你知道函数f需要一个指针它听起来和内存中的地址一样。对于第一个示例(f(&a)),您必须传递这个地址,因为它位于堆栈中,并且在函数的生命之外的任何地方都没有共享。因此,当函数返回时,内存被破坏,不再可用。指针的值不是传递给值的指针而是传递给值的指针。这可能会导致问题,因为如果你改变了那个值,那么所有指向它的东西现在都改变了。

Now for the second one you get the memory from the heap or where ever but that stores the address of the value not the actual value so you can manipulate it and return nothing and the value is still there.

现在对于第二个,你可以从堆或者任何地方获得内存但是它存储了值的地址而不是实际的值所以你可以对它进行操作,什么都不返回值仍然在那里。

#4


2  

They are defining different types of variables, without initialization.

它们定义不同类型的变量,没有初始化。

uint32_t a; defines uint32_t variable on the stack and the function call will pass its address to the f() function.

uint32_t;在堆栈上定义uint32_t变量,函数调用将其地址传递给f()函数。

uint32_t *a; defines a pointer on the stack and pass its value to the function.

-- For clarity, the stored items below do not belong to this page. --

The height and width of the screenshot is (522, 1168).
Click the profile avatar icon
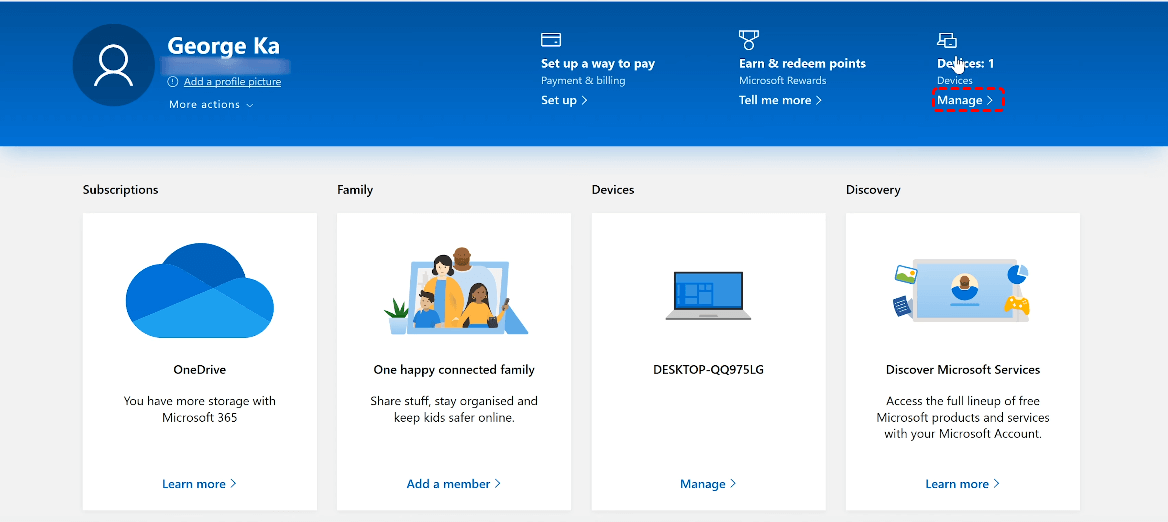point(113,66)
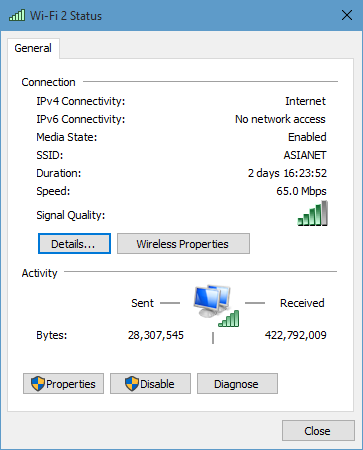Click the Signal Quality bars icon

[x=313, y=214]
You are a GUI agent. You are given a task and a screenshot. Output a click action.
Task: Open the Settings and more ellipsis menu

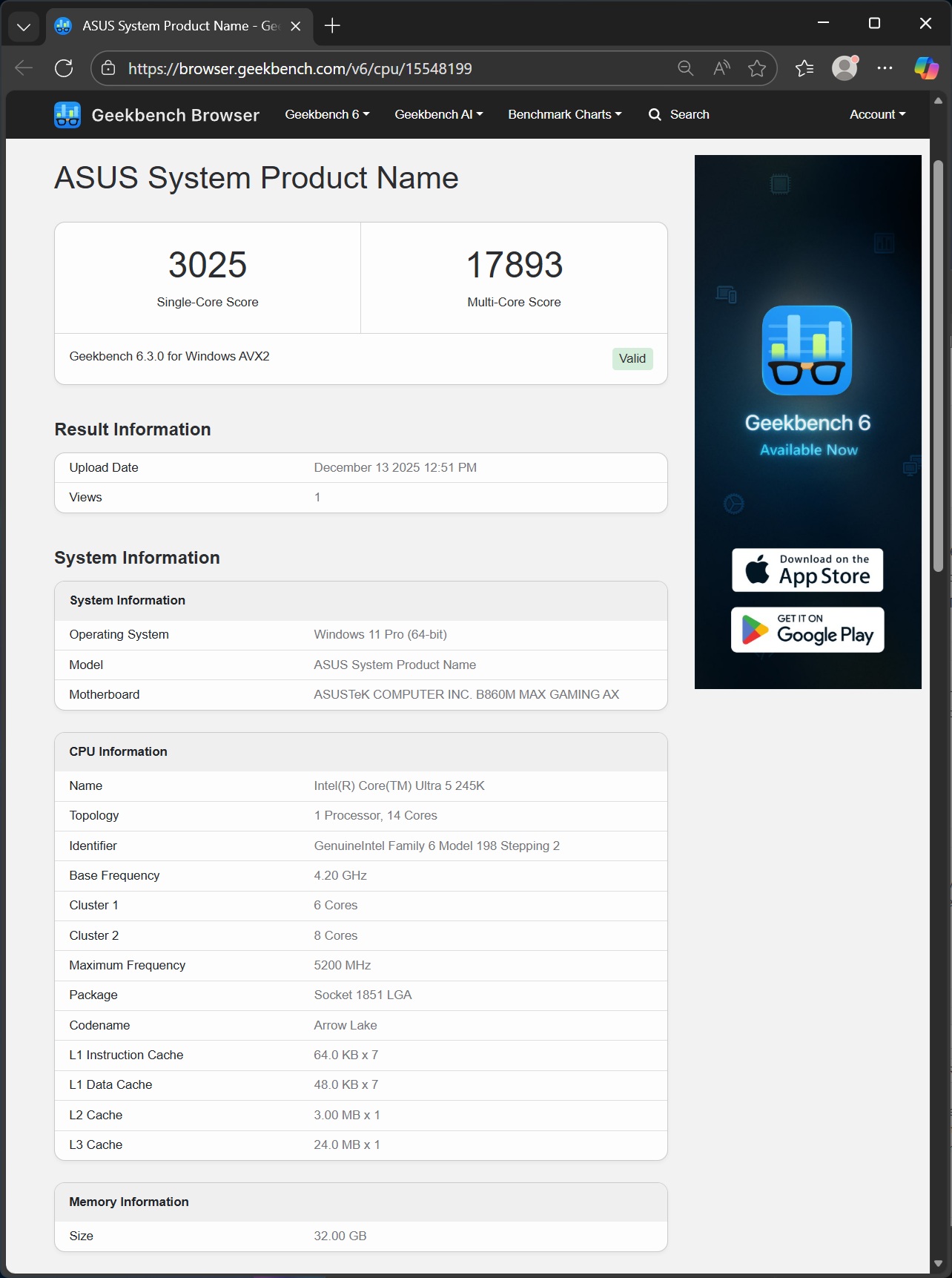pyautogui.click(x=885, y=68)
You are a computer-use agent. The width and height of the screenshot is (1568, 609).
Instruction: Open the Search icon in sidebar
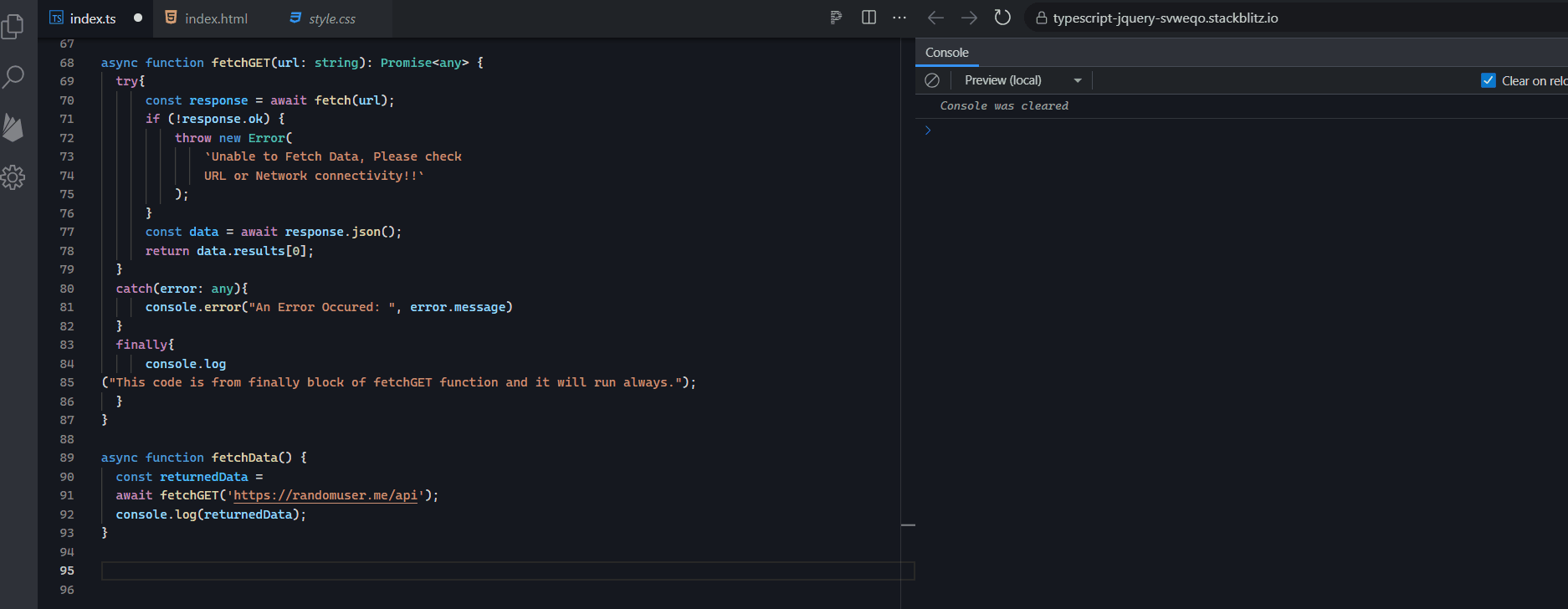13,77
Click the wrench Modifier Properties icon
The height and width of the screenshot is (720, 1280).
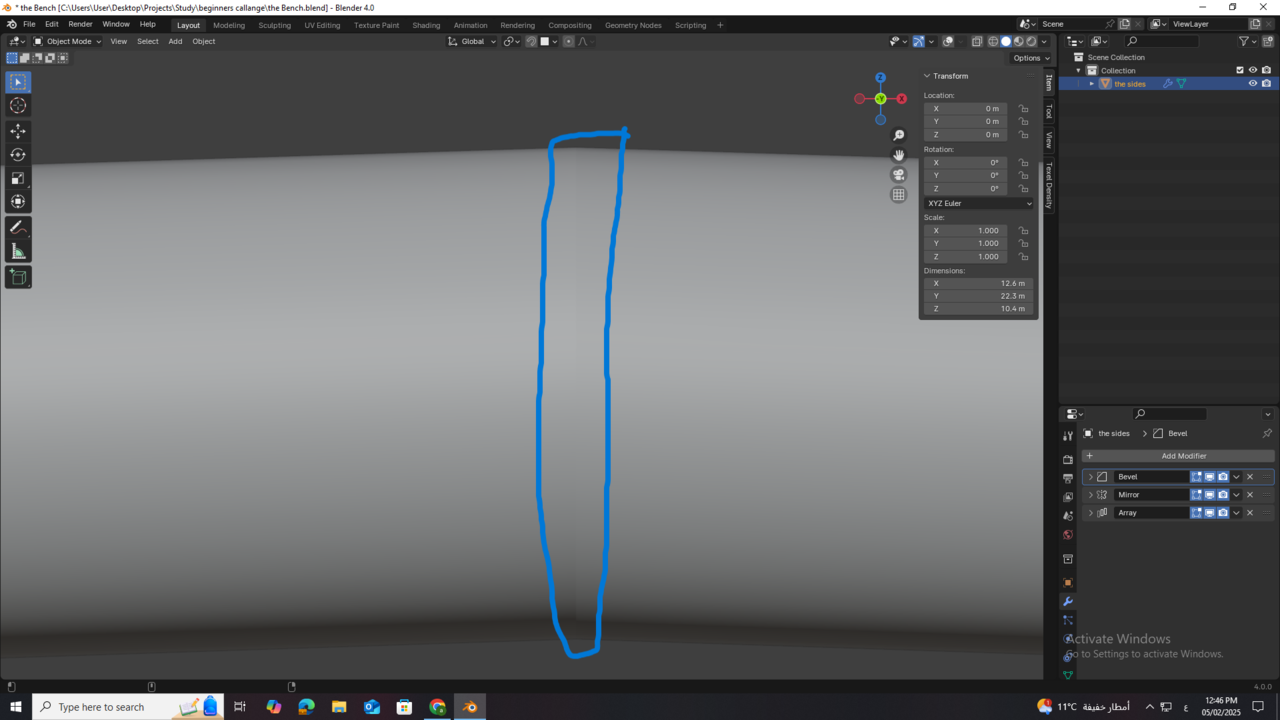(1067, 600)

The pointer is not initialized, thus it could point to any block and any attempt to access that address will result into undefined behavior.

uint32_t *;定义堆栈上的指针并将其值传递给函数。指针没有初始化,因此它可以指向任何块,任何访问该地址的尝试都会导致未定义的行为。

From the perspective of the f() function, it sees pointer values passed to it. In the first call, it can use that address, while in the second, it cannot.

从f()函数的角度来看,它看到传递给它的指针值。在第一个调用中,它可以使用这个地址,而在第二个调用中,它不能。